Religious orientation influences elderly's fear of death, study shows

April 18, 2006

GAINESVILLE, Fla. — As they approach death, the churchgoing elderly are likely to find little solace in religion if they had little personal commitment to God during the rest of their lives, a new University of Florida study finds.

In fact, talking about religion to comfort people who are not very spiritual can actually increase their fears of dying and what might lie beyond, said Monika Ardelt, a UF sociologist whose research appears in the March issue of Research on Aging.

The study of 103 relatively healthy older adults and 19 hospice patients in North Central Florida, all of whom were older than 60, found sharp differences between people who are “intrinsically” and “extrinsically” religious.

Those with an “intrinsic religious” orientation dedicated their life to God or a higher power and reported they were less afraid of death and experienced greater feelings of well-being than people who fit into the “extrinsic religious” category of using religion for external ends, such as a way to make friends or increase community social standing, Ardelt said.

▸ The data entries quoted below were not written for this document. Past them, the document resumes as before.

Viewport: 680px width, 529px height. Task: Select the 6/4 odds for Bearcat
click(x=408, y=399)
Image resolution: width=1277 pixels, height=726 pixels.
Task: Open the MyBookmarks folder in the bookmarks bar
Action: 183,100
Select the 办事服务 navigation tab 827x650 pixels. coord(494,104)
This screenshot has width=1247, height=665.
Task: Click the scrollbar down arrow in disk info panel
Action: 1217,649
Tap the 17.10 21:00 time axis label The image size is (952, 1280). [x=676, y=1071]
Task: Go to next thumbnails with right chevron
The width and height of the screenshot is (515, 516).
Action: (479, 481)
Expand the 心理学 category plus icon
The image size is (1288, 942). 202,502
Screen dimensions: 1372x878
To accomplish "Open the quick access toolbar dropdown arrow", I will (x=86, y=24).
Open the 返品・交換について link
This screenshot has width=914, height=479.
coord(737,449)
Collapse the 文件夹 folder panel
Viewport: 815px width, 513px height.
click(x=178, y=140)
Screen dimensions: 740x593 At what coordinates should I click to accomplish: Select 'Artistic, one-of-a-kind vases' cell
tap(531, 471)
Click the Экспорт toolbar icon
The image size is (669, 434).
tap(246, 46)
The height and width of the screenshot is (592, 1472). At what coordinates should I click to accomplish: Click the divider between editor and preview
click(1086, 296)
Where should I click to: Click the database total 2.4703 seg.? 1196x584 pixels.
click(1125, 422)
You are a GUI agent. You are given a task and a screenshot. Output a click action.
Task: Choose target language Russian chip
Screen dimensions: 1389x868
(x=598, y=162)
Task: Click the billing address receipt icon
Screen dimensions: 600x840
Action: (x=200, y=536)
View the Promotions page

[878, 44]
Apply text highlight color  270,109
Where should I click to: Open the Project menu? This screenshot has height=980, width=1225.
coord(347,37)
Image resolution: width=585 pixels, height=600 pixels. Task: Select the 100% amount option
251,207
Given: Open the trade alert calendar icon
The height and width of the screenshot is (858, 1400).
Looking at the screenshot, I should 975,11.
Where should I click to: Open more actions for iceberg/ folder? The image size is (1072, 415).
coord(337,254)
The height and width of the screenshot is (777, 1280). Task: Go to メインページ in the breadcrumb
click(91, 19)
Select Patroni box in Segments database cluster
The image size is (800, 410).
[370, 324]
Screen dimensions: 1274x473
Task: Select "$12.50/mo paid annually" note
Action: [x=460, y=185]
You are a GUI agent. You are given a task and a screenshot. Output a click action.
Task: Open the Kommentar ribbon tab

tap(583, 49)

“I think the take-home message is that if you cannot commit your life to God or a higher power, it is better to be nonreligious than to be religious for the wrong reasons,” she said.

“Extrinsically religious” people are more vulnerable at the end of life than non-churchgoers because they might be reminded in church that their lives have not been morally perfect, Ardelt said.

“Being exposed to the doctrines and teachings of their church, they knew what they were supposed to do, but they may not necessarily have been doing it,” she said. “So they may be more afraid of the payback when they die than people who don’t believe at all.”

Another reason personal commitment may be important is that church fellowship tends to decline in old age, Ardelt said. Elderly people in poor health may end up in nursing homes or assisted living facilities and be unable to travel to their old church, having to substitute it with an unfamiliar congregation that is physically closer or attended by their relatives, she said.

The study underscores the need to distinguish between “intrinsic” and “extrinsic” religious orientations when looking at the effects of religiosity on people’s attitudes toward death and feelings of well-being, Ardelt said. Past studies have relied on measures such as what denominations people belong to, how frequently they attend church and how they rate the importance of religion in their lives; with little research done on hospice patients, she said.

Interestingly, the study found that being “intrinsically religious” did not have a direct effect on achieving a sense of purpose in life, although participating in shared spiritual activities did. These might include attending church, participating in Bible studies and watching religious television programming with others, Ardelt said.

“It’s not enough to feel that you have dedicated your life to God, you have to actually engage in spiritual activities,” she said. “This is kind of a counter argument to people who say, ‘I don’t need the church, I can be spiritual by myself.’ Apparently it’s being part of a community that creates a feeling of communion, of being in connection with a higher power that sustains a sense of meaning and purpose in life.”

The findings are important because many people mistakenly believe that bringing up the subject of religion with the elderly is helpful, particularly for hospice patients, when the opposite is actually true for people who are “extrinsically religious,” she said.

A minister who participated in the study unexpectedly turned out to fit such a religious bent. “When I asked if he engaged in spiritual activities, he said, ‘Well, not as much anymore, I’m retired,’” Ardelt said. “He ended up not being very spiritual at all.”

Ardelt said she believes the man was so busy during his career that he didn’t have time to seriously question his religion until later in life, when he had difficulty conceiving of a place like heaven being roomy enough for billions of people. “For these extrinsically religious people, there is some real existential struggle going on at the end of life,” she said.

Community-dwelling older residents were recruited from 18 close-knit social groups, including bowling leagues, garden clubs and religious congregations. They were surveyed between 1998 and 1999. Patients from a local hospice group were interviewed and asked to fill out a survey between 1999 and 2001.

The study’s effects were most pronounced in hospice patients, who naturally were more affected by thoughts of death, she said. Having “intrinsic religious” beliefs offered tremendous help for these terminal patients at the end of life. “The ‘religious extrinsic’ people often ask ‘Why me?’” she said, “’Intrinsically religious’ people don’t necessarily ask that question because they believe that God must have a reason.”